Past Sommerfests have looked to Vienna for inspiration. For summer 2018, the focus will shift to South Africa. Announced Friday, the Minnesota Orchestra’s annual summer music festival invites Minnesotans to join the worldwide celebration of Nelson Mandela’s 100th birthday.
How did that happen? In 2014, Music Director Osmo Vänskä conducted the young musicians of the South African National Youth Orchestra. He knew then that he wanted to return to South Africa someday, this time with the Minnesota Orchestra. The year 2018 is Mandela’s centenary. In August, the orchestra will play five cities in South Africa, the first professional U.S. orchestra to tour that country. (As it was, ahem, the first major American orchestra to perform in Cuba in 15 years, in 2015.) Why not start the party here, with South African performers and music? And partner with Books for Africa, based in St. Paul, to collect books for students in Africa? Look for donation areas in the Orchestra Hall lobby starting in July.
Sommerfest 2018 runs from July 13 to Aug. 1. Details are online. Highlights include a July 20 “Celebrating Mandela at 100” concert with the Minnesota Chorale; Insingizi, an a cappella trio from Zimbabwe; and guest speakers. On July 21, an International Day of Music will feature performances on multiple stages in and around Orchestra Hall, Pan-African music and a Pan-African marketplace. A concert that evening will feature the world premiere of South African composer Bongani Ndodana-Breen’s “Harmonia Urbuntu,” a tribute to Mandela, with four South African soloists who will travel and sing with the orchestra on tour.

[Dataset rows]
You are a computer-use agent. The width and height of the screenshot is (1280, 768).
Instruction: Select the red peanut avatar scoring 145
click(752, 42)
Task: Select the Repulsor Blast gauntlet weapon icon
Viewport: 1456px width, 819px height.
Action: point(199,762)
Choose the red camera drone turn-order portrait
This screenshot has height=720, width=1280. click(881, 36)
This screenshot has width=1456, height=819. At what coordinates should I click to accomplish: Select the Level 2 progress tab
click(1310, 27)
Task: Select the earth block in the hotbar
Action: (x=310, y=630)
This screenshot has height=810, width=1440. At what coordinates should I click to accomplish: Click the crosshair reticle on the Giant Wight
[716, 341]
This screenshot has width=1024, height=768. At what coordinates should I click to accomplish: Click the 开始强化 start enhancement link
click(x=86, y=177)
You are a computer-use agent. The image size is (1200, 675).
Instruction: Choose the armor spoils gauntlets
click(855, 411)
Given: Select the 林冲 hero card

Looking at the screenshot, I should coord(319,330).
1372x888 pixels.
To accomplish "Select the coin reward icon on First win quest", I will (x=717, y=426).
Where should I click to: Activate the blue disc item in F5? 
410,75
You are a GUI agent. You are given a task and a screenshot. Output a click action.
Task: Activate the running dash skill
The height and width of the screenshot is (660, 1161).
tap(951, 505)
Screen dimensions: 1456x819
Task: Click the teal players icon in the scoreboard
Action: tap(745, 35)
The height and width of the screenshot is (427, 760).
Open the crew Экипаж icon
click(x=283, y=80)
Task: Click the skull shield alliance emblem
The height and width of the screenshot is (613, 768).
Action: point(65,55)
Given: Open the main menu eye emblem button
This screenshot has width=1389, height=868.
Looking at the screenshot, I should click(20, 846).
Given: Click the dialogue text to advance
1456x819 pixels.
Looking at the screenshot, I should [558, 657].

▶ _WORK INSTRUCTIONS_:
**1.** Return the passage of the Sommerfest article starting with "Past Sommerfests have" and going on through "Mandela’s 100th birthday.".
**2.** Output as a numbered list the lines of the records starting with the line with "Task: Click the skull shield alliance emblem" and going on through the end of the records, leaving out any blank lines.

▶ _EXPECTED RESULTS_:
**1.**
Past Sommerfests have looked to Vienna for inspiration. For summer 2018, the focus will shift to South Africa. Announced Friday, the Minnesota Orchestra’s annual summer music festival invites Minnesotans to join the worldwide celebration of Nelson Mandela’s 100th birthday.

**2.**
1. Task: Click the skull shield alliance emblem
2. The height and width of the screenshot is (613, 768).
3. Action: point(65,55)
4. Given: Open the main menu eye emblem button
5. This screenshot has width=1389, height=868.
6. Looking at the screenshot, I should click(20, 846).
7. Given: Click the dialogue text to advance
8. 1456x819 pixels.
9. Looking at the screenshot, I should [558, 657].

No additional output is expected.